> **TASK STATEMENT**
The required answer is the run of lines from the one holding "Given: Open the Polypaint subpalette" to the end of the data below, copied exactly and free of pictures.

━━━ LISTED ENTRIES ━━━

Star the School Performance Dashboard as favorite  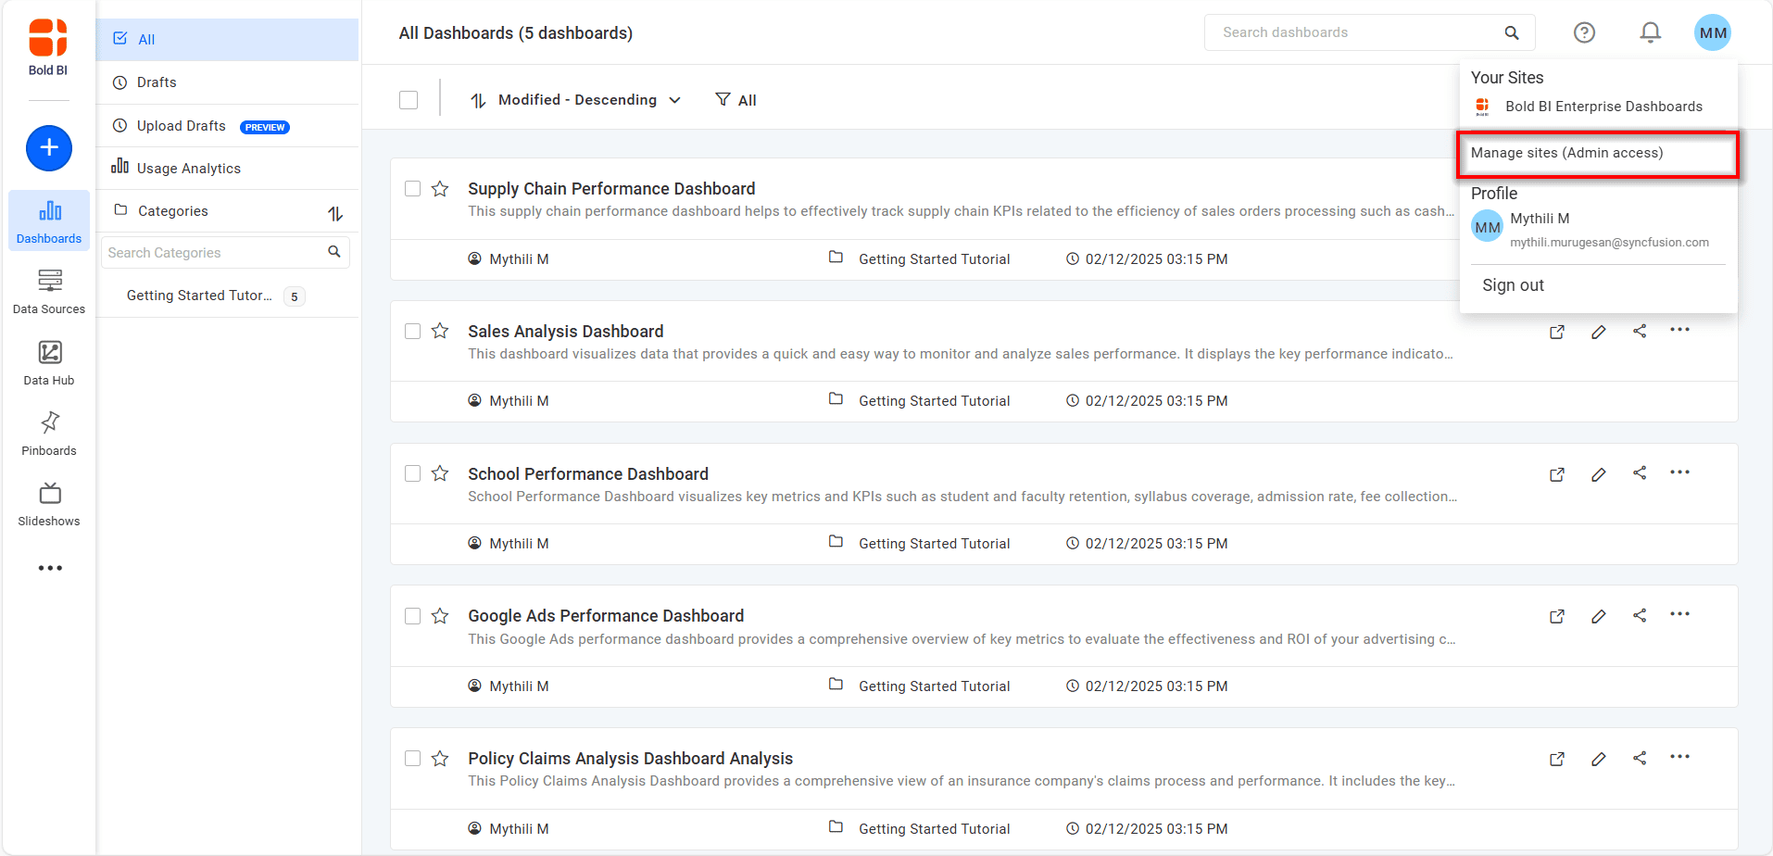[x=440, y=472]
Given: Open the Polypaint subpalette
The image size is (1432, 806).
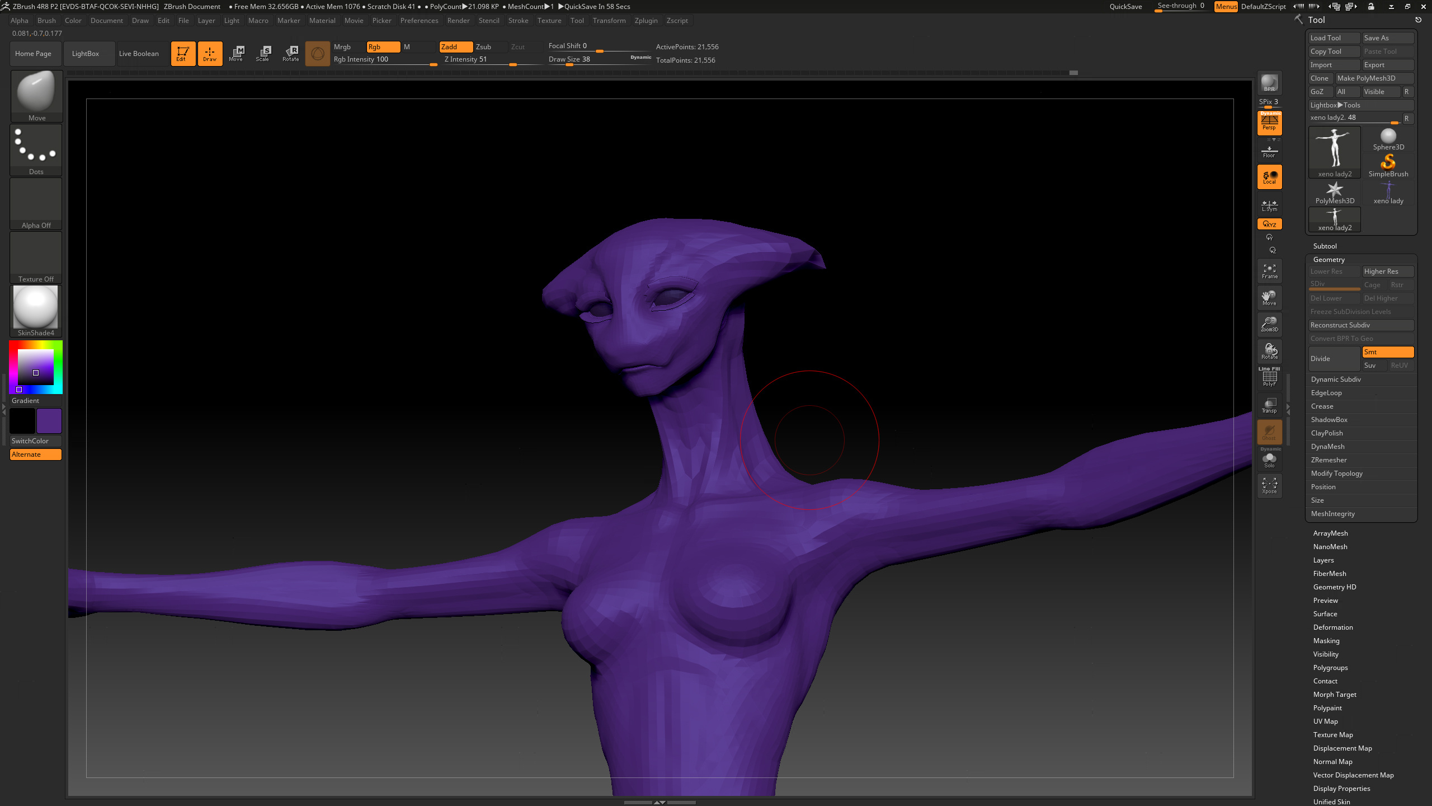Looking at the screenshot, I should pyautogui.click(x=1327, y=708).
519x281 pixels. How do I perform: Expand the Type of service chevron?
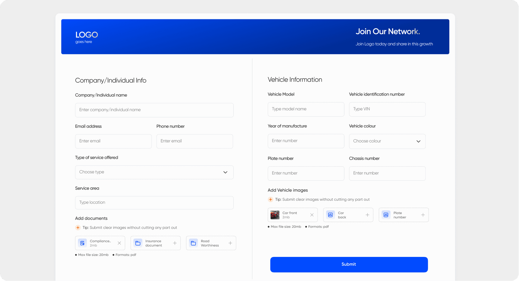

━━━

> **TASK RESPONSE**
Given: Open the Polypaint subpalette
The image size is (1432, 806).
Looking at the screenshot, I should pyautogui.click(x=1327, y=708).
519x281 pixels. How do I perform: Expand the Type of service chevron?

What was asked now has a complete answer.